BUSBY BERKELEY
Through Thursday, December 15
He really took off when Ruby Keeler, via a single cut, moved from tapping in front of a painted backdrop to dismounting from an actual cab on a three-dimensional set of 42nd Street, complete with traffic, mounted police, and hundreds of dancers, all in character – but that was only the beginning. In his heyday, dance director, choreographer, auteur… and visionary Busby Berkeley (1895-1976) created a series of still must-be-seen-to-be-believed musical numbers (most in lustrous black & white) that included overhead shots of dancers forming mind-boggling kaleidoscopes; fifty-six white grand pianos rolling around the stage in patterns; scores of chorus girls playing neon-lit violins in the dark; a camera tunneling through the gams of tightly-muscled dames; a Technicolor dream with Carmen Miranda sporting a 50-foot fruit basket – all enough to send even a hardened surrealist’s head spinning. The first to realize the endless cinematic possibilities of the musical form, Berkeley has been widely imitated – but never equaled. Not even close.
Reviews
“With his spectacular production numbers in 42nd Street, from 1933, Busby Berkeley resuscitated the musical genre. Lesser directors had been filming song-and-dance scenes with a dull, stage-bound fidelity; Berkeley—the subject of a Film Forum series Dec. 7-15—turned them into extravagant fantasies that could only be realized on film… Despite its identifiable techniques, Berkeley’s cinematic style is inimitable; it depends as much on grace and tone, rhythm and gesture, as does the art of the performers he filmed.”

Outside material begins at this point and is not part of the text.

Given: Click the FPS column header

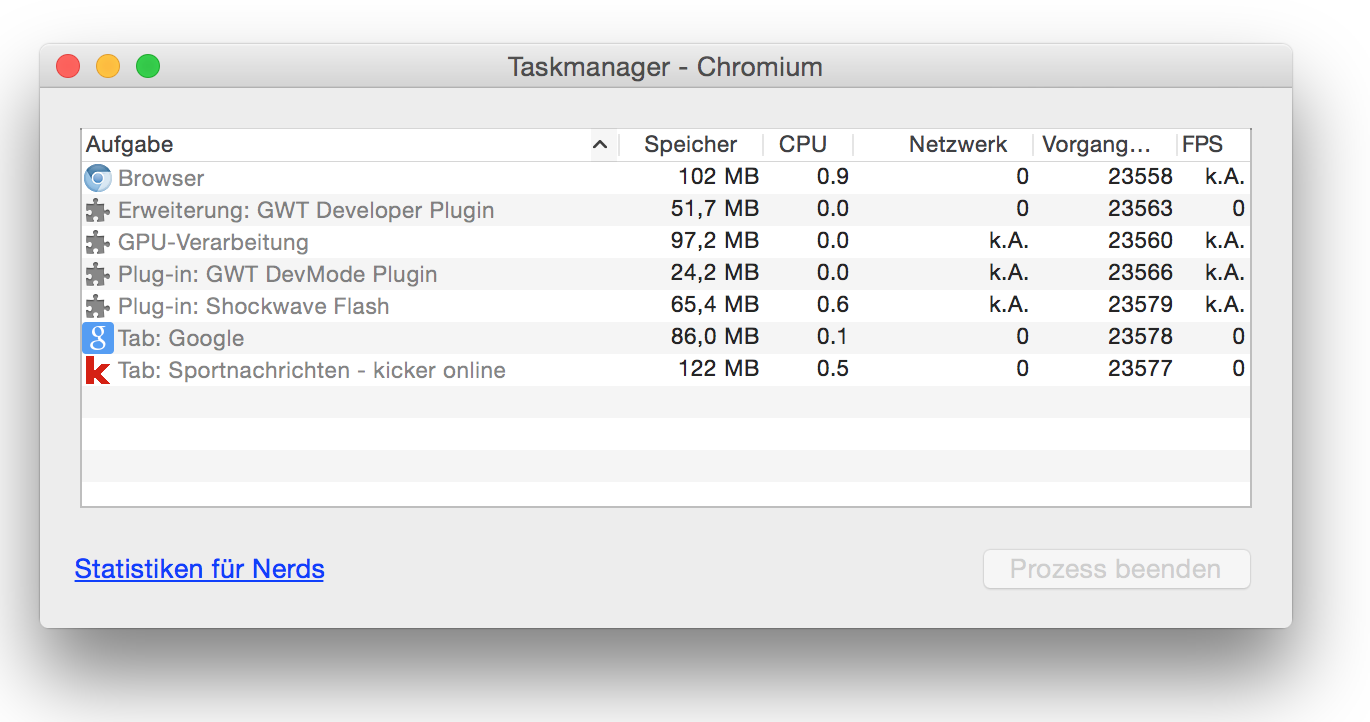Looking at the screenshot, I should pos(1202,145).
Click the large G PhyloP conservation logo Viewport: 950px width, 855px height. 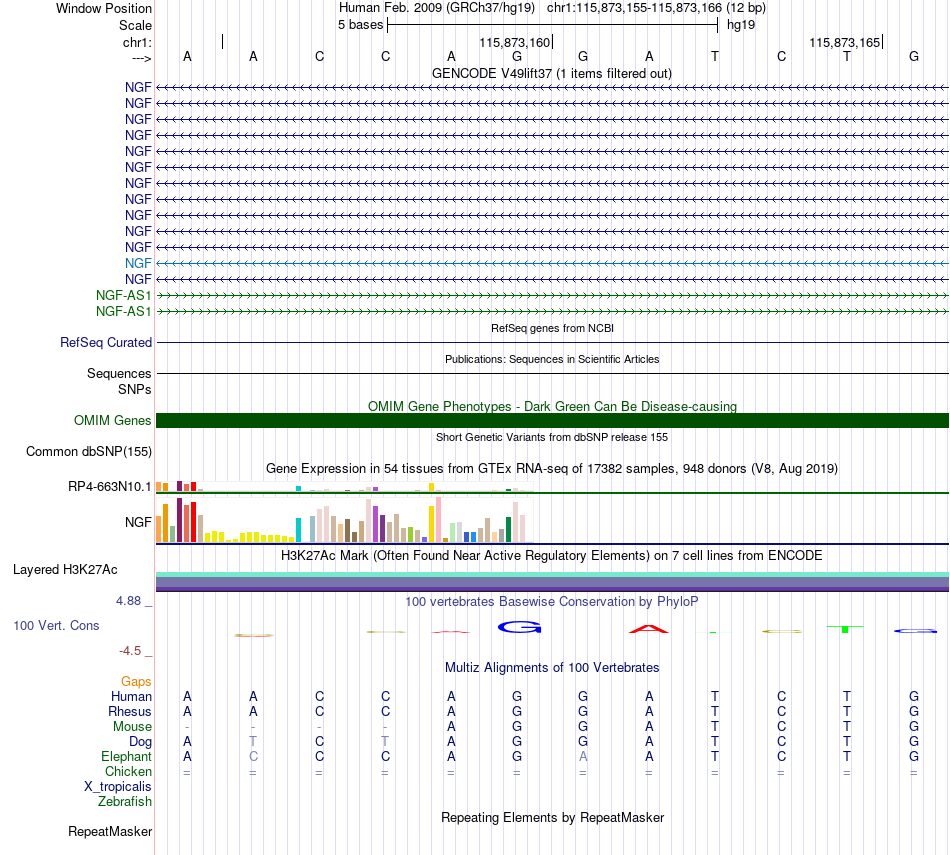click(x=519, y=627)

– Richard Brody, The New Yorker
“An ideal Hollywood moviemaker of Depression-era escapism, Busby Berkeley, the choreographer and director of musical comedies, was also a pioneer who expanded the language of cinema. Decades before C.G.I., Berkeley constructed lavishly kaleidoscopic productions: scores of dancers and musicians; elaborate sets; and innovations like revolving stages, overhead camera shots and mirrors. And generations of homage-payers have mined his giddy, surreal imagery for inspiration (Steven Spielberg in Indiana Jones and the Temple of Doom and the Coen brothers in The Big Lebowski, to name but two).”
– Daniel M. Gold, The New York Times
“INSTANTLY RECOGNIZABLE. Berkeley had a genius for sexual innuendo, overt in the pre-Code era […] and coyly un-censorable later on.”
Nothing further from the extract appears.